Kagaju, from Rwanda, now sits quietly in her office in Kigali, ready to attend the online course.
“The webinar has helped me understand the situations that put children at risk of statelessness,” she says, adding that she is now more aware of the different international and regional instruments and conventions that are relevant in addressing child statelessness.
“Childhood statelessness is an extremely important human rights issue that cannot be delayed.”
She is among 33 people selected for the three-month pilot e-learning course on statelessness. Participants were drawn from NGOs, national human rights institutions and civil society organizations working on human rights and child protection.
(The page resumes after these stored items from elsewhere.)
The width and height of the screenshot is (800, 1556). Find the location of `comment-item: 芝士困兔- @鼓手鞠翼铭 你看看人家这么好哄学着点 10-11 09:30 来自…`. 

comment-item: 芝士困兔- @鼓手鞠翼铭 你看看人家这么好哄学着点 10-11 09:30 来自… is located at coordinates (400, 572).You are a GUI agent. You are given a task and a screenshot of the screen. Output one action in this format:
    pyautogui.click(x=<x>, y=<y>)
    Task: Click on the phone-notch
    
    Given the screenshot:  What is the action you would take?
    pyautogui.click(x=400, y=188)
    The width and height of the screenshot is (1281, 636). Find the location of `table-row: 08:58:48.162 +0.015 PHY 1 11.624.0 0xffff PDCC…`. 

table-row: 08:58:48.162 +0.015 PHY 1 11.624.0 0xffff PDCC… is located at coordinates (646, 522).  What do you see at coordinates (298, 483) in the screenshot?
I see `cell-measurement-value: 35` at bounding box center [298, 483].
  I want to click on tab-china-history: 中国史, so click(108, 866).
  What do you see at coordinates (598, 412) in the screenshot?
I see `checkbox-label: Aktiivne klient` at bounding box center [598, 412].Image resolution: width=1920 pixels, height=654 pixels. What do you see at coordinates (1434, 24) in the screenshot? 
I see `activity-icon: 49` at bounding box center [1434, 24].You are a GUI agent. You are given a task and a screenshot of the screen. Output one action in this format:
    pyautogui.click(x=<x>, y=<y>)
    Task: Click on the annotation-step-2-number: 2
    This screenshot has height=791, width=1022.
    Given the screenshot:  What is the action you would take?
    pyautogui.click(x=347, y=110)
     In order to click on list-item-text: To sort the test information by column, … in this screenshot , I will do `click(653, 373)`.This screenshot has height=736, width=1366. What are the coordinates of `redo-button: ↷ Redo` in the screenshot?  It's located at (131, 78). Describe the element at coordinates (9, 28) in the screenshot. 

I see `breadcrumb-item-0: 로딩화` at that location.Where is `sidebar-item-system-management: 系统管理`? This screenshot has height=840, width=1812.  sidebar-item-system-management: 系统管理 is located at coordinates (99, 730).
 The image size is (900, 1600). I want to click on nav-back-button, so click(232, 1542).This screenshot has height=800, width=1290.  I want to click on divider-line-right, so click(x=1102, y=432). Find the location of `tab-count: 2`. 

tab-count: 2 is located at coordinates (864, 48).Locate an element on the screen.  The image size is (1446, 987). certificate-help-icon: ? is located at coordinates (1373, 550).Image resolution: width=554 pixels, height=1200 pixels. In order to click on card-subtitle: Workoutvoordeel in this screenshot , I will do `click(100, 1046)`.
The learning consists of self-study materials including recorded videos, keynote speaker interventions, thematic webinars, reading material and tutored assignments for each of the five thematic modules.
Kagaju, a Protection and Monitoring Officer for Rwanda’s National Commission for Human Rights is passionate about children rights and this training could not have been timelier.
“Children, especially unaccompanied and separated children, are most at risk of statelessness,” she says, noting that governments have the power to end statelessness, if each state ratifies respective conventions and incorporates the norms into the relevant domestic laws
“We can eradicate statelessness among children because there is a legal framework that protects them,” she adds.
She hopes to use her newly acquired knowledge to empower a team of volunteers that work on child rights to enable them to identify children that are not registered and educate parents on the importance of birth certificates.
“I am now a resource person on statelessness. If I don’t speak about it, no one will know about it.”
“Advocacy is essential as children need to be included in our interventions to ensure no one remains stateless.”